Scenegraph optimisation

Hi All,

I was wondering if anyone has any tips for scenegraph optimisation? I’m currently at 25% with relatively few assets.

I have 5 rigged characters and about 20 rigged birds. When I remove the birds from the scene I save barely anything, but when I remove the characters I save 15%. Bone count works out about the same for characters and birds.

Could it be that IK’s and constraints are slowing it down (as they’re on characters but not birds)? If so, what’s the best way to resolve it?

Interesting… removing all constraints and IK’s brought scenegraph down from 25% to 3%.

What’s the best way to go about baking this kind of thing?

Posting in a a catchy thread or asking a moderator to post it :slight_smile:

First, it would be helpful to post a blend. This way others can look at it to see if there are any silly mistakes and I can also run it through a profiler to see if the BGE is choking on stuff it really shouldn’t be. Also, you could give iTaSC a try over the legacy solver. I think it’s supposed to be faster.

Hmm, it’s difficult to replicate outside of my 200mb scene.

I removed all IK’s and that eliminates 90% of the problem, so I’m going to try the ‘bake constraints’ script, followed by ‘clean animation curves’. I’ll report back :slight_smile:

As far as I know IK in armatures is an performance eater. Lots of bones are performance eaters. A lot of vertexgroups are performance eaters (especially if the have smooth weights).

You should have a look on the details of your armatures/skin meshes. If you really need all the details, or if you could go for less.

A 200 MB file for one scene is huge. All this data must be processed. You might want to shrink the amount of data as well.
Baking and IPO recording produces an awfull lot of data. You might want to reduce the number of keys in your curves.
Usually you can form the curves with a few Bezier interpolation mode keys. This reduces the filesize dramatically and provides you with better controll over the curves.

I hope it helps

Perhaps you should try optimising your scene a bit.

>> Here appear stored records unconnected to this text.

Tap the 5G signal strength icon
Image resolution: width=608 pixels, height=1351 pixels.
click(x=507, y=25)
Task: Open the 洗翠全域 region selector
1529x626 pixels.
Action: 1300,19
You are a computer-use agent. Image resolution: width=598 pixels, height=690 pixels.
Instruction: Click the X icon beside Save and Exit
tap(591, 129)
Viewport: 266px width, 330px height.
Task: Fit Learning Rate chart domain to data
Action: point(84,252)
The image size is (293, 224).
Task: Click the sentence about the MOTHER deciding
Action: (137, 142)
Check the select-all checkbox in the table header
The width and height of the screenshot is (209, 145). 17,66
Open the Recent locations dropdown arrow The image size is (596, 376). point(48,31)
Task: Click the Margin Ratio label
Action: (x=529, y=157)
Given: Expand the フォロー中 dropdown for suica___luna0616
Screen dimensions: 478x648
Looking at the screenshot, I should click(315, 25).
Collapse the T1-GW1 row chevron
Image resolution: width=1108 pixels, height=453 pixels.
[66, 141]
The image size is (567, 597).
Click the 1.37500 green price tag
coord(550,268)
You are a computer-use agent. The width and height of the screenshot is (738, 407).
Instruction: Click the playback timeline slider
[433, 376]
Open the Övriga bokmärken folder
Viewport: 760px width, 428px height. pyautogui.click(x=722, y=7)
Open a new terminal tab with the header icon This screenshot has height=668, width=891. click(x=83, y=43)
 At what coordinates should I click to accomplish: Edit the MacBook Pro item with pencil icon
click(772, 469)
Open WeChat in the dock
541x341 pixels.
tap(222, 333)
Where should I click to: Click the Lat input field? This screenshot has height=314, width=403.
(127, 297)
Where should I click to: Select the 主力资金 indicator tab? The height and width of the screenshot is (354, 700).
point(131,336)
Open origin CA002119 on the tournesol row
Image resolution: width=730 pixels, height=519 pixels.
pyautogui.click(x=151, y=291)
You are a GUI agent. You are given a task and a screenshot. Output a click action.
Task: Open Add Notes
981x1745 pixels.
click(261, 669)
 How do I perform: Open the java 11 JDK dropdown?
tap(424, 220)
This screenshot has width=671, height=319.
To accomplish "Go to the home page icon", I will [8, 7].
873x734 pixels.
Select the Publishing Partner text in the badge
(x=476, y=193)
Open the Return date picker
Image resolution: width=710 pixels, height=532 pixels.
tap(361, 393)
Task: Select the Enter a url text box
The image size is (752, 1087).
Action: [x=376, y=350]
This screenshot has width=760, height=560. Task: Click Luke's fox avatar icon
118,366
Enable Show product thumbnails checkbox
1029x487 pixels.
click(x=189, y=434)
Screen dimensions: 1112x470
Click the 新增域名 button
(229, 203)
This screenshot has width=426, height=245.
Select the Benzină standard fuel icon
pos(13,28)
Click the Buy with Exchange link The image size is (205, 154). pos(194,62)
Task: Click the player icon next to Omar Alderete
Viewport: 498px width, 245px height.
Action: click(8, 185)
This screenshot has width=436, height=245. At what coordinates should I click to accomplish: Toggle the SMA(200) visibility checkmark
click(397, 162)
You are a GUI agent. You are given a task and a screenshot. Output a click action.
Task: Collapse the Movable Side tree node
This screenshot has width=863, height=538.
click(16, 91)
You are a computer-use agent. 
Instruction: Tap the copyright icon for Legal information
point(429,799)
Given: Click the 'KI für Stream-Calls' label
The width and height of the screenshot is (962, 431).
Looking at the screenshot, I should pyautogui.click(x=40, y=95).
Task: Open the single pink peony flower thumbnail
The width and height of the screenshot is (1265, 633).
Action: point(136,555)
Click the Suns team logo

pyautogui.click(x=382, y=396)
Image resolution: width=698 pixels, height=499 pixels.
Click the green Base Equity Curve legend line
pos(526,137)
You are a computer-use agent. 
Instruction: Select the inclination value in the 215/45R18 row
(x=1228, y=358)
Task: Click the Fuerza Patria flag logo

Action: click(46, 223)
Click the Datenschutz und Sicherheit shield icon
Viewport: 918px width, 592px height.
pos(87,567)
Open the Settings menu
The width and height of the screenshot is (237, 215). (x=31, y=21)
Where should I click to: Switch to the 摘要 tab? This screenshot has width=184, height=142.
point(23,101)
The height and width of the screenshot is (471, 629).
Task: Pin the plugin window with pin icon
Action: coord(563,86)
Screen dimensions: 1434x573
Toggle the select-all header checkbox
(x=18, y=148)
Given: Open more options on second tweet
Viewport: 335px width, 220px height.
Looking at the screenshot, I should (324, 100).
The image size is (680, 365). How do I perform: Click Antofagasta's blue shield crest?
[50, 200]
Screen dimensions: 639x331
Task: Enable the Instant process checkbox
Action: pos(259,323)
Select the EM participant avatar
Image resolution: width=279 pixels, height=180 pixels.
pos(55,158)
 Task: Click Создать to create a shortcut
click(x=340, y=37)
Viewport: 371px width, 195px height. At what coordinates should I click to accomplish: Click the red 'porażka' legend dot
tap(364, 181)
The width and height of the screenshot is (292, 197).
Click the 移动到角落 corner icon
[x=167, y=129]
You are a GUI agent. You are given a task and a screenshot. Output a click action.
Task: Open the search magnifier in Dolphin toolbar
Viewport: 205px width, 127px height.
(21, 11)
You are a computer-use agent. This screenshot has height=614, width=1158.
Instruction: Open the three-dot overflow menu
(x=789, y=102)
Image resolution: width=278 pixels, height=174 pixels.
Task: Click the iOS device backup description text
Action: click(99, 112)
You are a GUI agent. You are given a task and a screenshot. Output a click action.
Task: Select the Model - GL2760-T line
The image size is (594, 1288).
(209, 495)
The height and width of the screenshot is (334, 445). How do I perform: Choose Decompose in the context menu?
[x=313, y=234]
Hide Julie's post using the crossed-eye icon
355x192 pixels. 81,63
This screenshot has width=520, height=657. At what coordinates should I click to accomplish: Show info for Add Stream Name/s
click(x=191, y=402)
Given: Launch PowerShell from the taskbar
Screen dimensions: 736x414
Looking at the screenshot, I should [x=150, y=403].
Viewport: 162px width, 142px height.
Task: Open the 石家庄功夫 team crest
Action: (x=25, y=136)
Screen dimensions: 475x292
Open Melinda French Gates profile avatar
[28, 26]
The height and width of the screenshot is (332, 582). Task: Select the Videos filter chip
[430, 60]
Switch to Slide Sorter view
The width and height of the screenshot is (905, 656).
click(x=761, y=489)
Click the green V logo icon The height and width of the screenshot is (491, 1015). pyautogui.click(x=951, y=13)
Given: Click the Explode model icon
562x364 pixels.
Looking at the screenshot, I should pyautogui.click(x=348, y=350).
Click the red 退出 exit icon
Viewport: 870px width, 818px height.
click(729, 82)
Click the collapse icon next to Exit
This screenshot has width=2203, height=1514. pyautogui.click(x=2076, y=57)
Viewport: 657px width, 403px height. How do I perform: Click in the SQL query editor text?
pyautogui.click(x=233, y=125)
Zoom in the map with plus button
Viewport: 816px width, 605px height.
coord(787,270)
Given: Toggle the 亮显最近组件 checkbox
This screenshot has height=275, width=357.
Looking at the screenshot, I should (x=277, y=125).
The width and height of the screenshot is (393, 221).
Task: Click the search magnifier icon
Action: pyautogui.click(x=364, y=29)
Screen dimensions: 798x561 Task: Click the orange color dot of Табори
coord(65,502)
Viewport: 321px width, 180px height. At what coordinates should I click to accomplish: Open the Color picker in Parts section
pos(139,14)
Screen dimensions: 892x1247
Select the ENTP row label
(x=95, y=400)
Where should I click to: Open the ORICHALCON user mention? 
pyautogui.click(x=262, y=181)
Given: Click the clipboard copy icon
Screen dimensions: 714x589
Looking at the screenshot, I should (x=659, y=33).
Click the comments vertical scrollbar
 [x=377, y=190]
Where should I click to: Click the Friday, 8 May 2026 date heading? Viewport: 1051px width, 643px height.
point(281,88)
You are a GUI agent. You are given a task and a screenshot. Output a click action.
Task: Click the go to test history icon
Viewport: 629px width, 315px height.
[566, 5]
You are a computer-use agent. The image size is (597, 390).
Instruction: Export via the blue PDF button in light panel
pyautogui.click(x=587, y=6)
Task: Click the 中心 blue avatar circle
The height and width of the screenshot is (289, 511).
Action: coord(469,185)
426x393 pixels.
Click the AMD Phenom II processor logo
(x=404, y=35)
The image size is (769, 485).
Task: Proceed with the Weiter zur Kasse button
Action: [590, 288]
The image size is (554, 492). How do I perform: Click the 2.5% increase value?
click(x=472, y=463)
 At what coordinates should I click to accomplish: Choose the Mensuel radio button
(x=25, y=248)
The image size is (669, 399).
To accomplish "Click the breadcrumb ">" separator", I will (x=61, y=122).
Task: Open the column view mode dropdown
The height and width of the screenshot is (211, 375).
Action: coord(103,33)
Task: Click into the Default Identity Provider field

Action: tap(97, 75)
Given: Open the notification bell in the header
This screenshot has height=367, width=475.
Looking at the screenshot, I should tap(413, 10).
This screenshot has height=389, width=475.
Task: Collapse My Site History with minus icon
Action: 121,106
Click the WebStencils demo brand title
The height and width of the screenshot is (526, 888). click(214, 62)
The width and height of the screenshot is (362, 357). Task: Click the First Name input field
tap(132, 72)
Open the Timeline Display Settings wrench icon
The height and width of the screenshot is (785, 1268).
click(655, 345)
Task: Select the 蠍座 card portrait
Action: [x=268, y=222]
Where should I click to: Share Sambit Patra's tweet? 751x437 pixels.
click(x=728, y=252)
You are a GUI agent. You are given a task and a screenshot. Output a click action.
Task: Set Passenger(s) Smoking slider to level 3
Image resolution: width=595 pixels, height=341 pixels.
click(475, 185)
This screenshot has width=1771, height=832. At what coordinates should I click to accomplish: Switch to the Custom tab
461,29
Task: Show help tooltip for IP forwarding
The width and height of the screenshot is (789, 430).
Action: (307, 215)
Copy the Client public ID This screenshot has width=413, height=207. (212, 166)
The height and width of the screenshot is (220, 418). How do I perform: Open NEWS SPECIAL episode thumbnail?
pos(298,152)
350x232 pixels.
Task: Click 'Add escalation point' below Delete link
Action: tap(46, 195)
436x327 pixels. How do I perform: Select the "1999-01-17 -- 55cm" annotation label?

For example… You say you have 20 birds. If they all have identical meshes and textures then you should be reusing data blocks between them instead of having unique but identical meshes and textures.

I don’t want to teach granny to suck eggs so I’ll just stop there. If you need help optimising a scene for file size then some research or a new thread might be best.

Thanks for the help guys!

I’m not too worried about filesize, we’ve got a lot of high-res reference images, unshortened audio tracks etc. It’s messy but it’s going to be cleaned out in due course. Problems with library linking has caused a fair bit of clutter - constraints not working across linked files, bone parenting impossible on library linked characters etc.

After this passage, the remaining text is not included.